Ivana Isailović is Assistant Professor of EU law and member of ACELG. She is the academic coordinator of the Sustainable Global Economic Law (SGEL) interdisciplinary research project. Her research sits at the intersection of law, gender studies, critical theory and political economy. Her current research examines the interplay between law, political economy and gender in global contexts.
Her work has been published in the American Journal of Comparative Law, Yale Journal of International Law, Columbia Journal of European Law and McGill Law Journal among others. She is a member of the editorial board of the Transnational Legal Theory journal.

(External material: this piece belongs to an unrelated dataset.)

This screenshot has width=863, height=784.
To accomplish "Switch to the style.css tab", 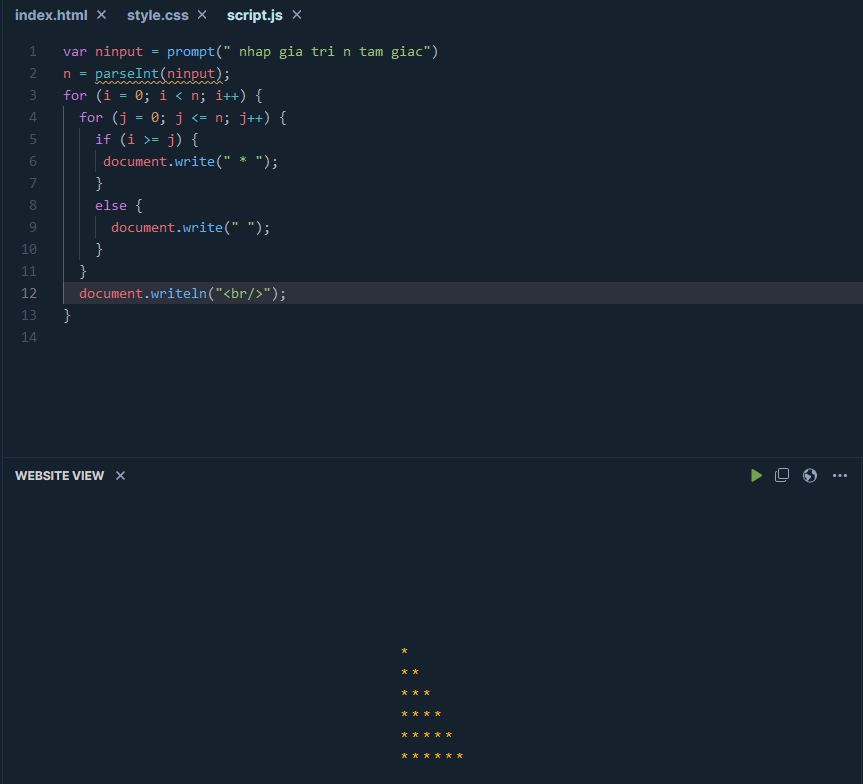I will coord(157,15).
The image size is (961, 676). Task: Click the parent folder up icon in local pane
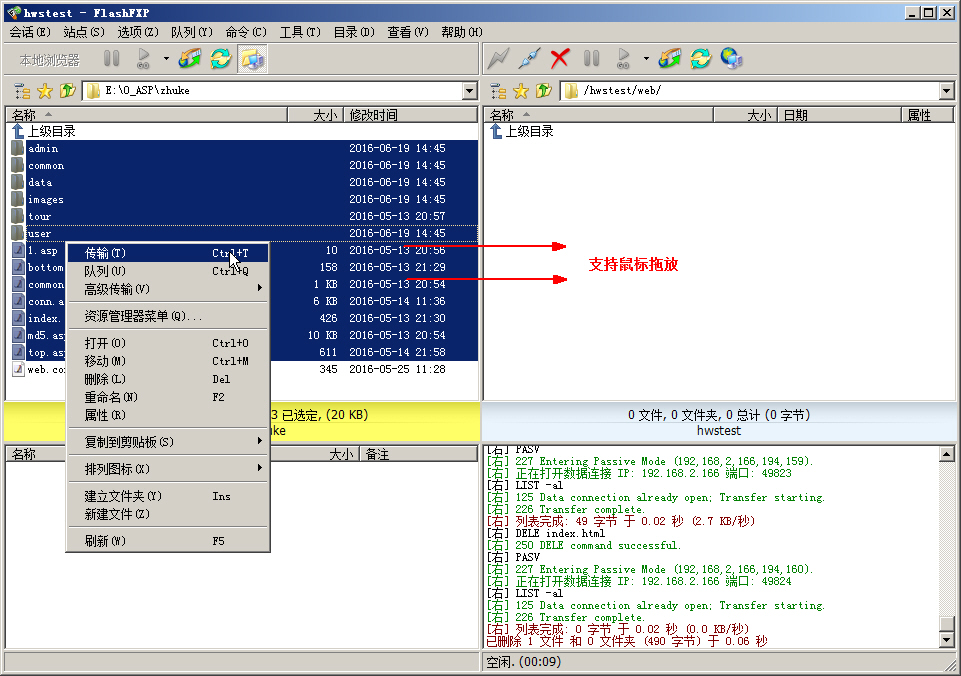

Prior to joining UvA, she was co-leading the project on Gender & Private International Law at the Max Planck Institute for Comparative and International Private Law in Hamburg (2019-2020), she was a visiting scholar in the Women's, Gender and Sexuality Studies program (WGSS) at Northeastern University (2019-20) a lecturer at MIT where she taught seminars on gender and, identity and multiculturalism in France (Spring 2020) and a visiting scholar at the Northeastern School of Law (2018-2020). She was also a visiting scholar at the Center for European Studies at Harvard University (2017-18) a lecturer at Northeastern Law School where she taught a seminar on comparative family law (2018) and a lecturer in the WGSS program (Gender, Social Justice and Transnational Activism seminar, 2018). She also held appointments at NYU School of Law (Emile Noël Fellow, 2016-17) at McGill Faculty of Law (Boulton Fellow, 2015-16) where she taught the seminar 'Social Diversity and Law' and at the Free University of Brussels where she helped create the Equality Law Clinic.
Ivana presented her research at various institutions in North America and in Europe, including Columbia Law School, Harvard Law School, Northeastern Law School, University of Arizona James E. Rogers College of Law, McGill Law School, University of Torino Faculty of Law, Bocconi Law School, SOAS University and the École des Hautes Études en Sciences Sociales (EHESS) in Paris.
She holds a PhD in law from Sciences Po Paris (2014), a Master's degree in International Public Law from Sorbonne University (2007-08) and a degree in Global Business Law and Governance (2008-09) - a joint program between Columbia Law School, Sorbonne University, and Sciences Po Paris.